# EXERCISE OBJECTIVE
The entries below are to be duplicated exactly, with nothing left out.

Saved entries
___
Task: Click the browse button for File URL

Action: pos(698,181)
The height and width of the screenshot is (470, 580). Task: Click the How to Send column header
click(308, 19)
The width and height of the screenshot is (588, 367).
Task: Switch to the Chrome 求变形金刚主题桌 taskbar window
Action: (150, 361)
___
# EXERCISE RESPONSE
Task: Click the browse button for File URL

Action: pos(698,181)
The height and width of the screenshot is (470, 580). Task: Click the How to Send column header
click(308, 19)
The width and height of the screenshot is (588, 367).
Task: Switch to the Chrome 求变形金刚主题桌 taskbar window
Action: (150, 361)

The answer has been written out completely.